Help pages are for help with Wikipedia: how to use it, whether as an editor or reader. They are not meant as guides to writing systems, or parts of them, used in the wider world that are not normally used on WP. For that we have articles, such as Hentaigana, where they can be properly explained and examples given.--JohnBlackburnewordsdeeds 19:49, 28 October 2017 (UTC)
Zhang & Sawndip?
editI notice a section on Zhang has been added. by Johnkn63, without any rationale. Like the obscure Japanese variants discussed immediately above I don’t think this belongs in this help page, which is for helping people with viewing Asian languages in WP articles.
Zhuang is not that widely used, though it is used - place names in Guangxi are one common use. But outside of articles on the language the only way it is used is the official PRC Romanisation, which uses Latin characters. The official Romanisation has been official since 1982, and requires no special browser support to view. It is universally used in my experience, and is what we should be using too.
As such there is no poiint include Zhuang here. It is only likely to confuse readers if they look at it and see missing characters, due to Sawndip support in Unicode still being incomplete. But they should not be having this problem in articles, so this section serves no purpose.--JohnBlackburnewordsdeeds 04:31, 2 February 2018 (UTC)
- I think user Johnkn63 felt prompted to add Sawndip here after I had mentioned this page on my talk page. And that discussion was started after they had replaced File:Saw sawndip.svg with 𭨡 on Chinese characters without an alternative graphic for this recently introduced Unicode character that only a minor portion of users can view as plain text. Love —LiliCharlie (talk) 22:35, 2 February 2018 (UTC)
- Thanks for the pointer. I agree with your points there that support at the moment is still lacking. I’m on macOS which with it’s regular updates and Apple’s heavy involvement with Unicode usually adopts new standards very quickly. But some of the characters are missing for me, and if that’s true it’s probably true for every other mainstream OS.
- It’s not my reason for objecting to it though. My reason is simply that as far as I can tell Sawndip is not used in articles, except obviously Sawndip. Zhuang is, but it normally uses the modern Romanisation which requires no special support as it’s just Latin characters – it even uses them for tones making it particularly straightforward to render, so there is no need for help on it here.

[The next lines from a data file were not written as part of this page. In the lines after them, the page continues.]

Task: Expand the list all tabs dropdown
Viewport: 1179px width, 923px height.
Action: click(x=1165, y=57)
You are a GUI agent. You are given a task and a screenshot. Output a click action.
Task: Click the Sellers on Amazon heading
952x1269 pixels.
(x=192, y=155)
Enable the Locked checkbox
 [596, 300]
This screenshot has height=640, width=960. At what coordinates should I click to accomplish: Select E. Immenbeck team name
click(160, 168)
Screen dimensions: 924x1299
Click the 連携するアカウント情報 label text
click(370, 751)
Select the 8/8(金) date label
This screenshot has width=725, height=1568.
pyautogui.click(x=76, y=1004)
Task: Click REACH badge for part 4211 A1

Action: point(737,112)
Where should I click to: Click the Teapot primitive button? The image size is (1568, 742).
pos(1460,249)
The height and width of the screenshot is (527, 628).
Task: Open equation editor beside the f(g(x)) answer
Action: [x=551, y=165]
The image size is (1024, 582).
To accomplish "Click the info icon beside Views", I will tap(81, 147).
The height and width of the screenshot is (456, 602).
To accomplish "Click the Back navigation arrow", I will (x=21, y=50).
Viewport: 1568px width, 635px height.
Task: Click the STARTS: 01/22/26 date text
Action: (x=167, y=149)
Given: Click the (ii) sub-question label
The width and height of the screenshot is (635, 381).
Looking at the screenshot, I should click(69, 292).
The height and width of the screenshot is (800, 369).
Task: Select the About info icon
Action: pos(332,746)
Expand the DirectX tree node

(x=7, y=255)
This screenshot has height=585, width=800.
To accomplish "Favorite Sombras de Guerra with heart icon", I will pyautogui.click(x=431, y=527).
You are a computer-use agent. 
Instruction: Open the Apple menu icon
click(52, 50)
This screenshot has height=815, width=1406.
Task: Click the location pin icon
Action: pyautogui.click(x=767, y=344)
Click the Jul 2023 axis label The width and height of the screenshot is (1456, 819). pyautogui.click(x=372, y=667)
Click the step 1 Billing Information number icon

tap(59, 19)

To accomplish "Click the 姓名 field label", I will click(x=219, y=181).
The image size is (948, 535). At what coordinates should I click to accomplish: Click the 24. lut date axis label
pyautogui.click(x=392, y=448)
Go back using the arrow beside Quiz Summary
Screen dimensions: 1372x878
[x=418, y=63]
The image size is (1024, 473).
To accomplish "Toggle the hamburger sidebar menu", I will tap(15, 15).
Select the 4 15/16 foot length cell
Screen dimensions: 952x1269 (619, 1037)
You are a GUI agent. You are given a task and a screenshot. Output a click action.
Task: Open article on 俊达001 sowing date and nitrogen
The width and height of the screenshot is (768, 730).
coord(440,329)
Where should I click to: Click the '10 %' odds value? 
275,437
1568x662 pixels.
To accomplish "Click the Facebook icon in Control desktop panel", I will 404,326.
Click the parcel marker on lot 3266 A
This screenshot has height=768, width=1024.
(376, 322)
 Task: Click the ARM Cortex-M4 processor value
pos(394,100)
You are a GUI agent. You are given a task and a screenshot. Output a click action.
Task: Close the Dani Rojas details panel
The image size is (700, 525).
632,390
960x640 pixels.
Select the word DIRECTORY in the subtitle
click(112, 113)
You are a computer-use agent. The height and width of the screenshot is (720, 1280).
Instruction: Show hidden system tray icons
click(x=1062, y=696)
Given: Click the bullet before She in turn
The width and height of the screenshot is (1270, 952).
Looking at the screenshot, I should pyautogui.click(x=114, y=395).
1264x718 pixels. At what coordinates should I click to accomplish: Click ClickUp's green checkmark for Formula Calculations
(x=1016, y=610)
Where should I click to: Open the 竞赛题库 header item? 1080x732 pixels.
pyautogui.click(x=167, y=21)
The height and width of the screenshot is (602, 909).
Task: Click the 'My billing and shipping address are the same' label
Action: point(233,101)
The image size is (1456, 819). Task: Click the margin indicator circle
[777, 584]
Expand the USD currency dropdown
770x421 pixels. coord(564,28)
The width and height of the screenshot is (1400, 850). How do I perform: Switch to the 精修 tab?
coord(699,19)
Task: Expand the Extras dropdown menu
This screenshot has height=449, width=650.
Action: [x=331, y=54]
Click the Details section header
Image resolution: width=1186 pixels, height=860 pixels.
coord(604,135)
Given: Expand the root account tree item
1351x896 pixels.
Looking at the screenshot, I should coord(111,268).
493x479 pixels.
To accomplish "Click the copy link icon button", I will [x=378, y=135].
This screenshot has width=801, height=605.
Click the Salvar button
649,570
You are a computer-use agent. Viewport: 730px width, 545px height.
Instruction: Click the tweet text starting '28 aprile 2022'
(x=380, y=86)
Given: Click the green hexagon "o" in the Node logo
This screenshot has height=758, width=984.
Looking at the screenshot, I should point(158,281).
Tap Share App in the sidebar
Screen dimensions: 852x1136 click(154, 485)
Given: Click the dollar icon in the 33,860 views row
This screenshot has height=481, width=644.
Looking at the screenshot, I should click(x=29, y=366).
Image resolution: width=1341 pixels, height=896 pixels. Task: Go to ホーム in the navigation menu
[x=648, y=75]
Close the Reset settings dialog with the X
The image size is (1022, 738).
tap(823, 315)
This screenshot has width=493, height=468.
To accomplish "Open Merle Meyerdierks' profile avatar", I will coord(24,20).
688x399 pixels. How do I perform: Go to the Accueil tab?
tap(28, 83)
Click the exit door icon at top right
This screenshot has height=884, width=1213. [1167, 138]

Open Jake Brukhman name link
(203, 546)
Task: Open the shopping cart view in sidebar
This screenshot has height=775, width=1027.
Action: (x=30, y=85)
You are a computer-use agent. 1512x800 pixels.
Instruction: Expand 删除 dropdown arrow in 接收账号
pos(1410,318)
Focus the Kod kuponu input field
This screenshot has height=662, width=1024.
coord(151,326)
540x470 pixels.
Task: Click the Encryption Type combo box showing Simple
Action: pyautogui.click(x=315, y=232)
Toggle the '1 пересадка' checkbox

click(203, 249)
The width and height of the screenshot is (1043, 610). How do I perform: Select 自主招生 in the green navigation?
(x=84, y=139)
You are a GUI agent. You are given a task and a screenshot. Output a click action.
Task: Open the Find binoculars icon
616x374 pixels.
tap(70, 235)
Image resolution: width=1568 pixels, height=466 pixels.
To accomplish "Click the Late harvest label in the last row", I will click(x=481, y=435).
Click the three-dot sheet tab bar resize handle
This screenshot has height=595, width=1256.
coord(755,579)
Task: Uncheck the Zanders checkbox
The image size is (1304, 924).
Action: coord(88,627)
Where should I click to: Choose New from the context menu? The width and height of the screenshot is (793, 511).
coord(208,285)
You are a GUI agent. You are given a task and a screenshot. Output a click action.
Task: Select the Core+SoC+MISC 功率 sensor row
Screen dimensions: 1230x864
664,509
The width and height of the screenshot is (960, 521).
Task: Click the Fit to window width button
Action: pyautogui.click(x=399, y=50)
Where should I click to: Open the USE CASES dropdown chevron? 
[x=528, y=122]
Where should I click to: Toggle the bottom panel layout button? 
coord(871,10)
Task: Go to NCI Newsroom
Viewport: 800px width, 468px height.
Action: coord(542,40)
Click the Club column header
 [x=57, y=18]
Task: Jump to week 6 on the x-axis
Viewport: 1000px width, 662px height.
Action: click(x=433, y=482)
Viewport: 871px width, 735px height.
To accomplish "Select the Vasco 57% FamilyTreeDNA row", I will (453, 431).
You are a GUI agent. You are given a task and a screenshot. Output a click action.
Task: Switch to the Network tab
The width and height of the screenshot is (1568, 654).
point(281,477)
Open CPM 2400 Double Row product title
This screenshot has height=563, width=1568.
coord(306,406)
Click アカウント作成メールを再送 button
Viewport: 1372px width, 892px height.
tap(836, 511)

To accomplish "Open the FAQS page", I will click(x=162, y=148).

- We should continue to use the modern Romanisation for Zhuang, not the earlier Cyrillic based script or Sawndip which is older than both. Sawndip should not appear in articles outside of rare exceptions where it is important to include it, and if used an image is far better as far more people can view it.--JohnBlackburnewordsdeeds 23:20, 2 February 2018 (UTC)
- The rationale for adding Zhuang to this page is because it has now become a part of Unicode CJK idoegraphs, and the reason that it was added now was because I only became aware of this article after LiliCharlie's commment on it. Whilst in Chinese only characters for some place names are common, the same is not true in Zhuang. The Romanisation script whilst used in official documents, the Sawndip characters where submitted by China also a form of offiicial recoginition. The only study I know of of comparative usage showed when writting people are twice as likely to use Sawndip as the Romanised system. The sample given in this article is compatible with Unicode 10, if characters do not display it is because of lack of Unicode, IS010646, support. If some of the Zhuang characters do not display it means that some Unicode CJK ideographs for other languages will also likely not display. Johnkn63 (talk) 23:49, 2 February 2018 (UTC)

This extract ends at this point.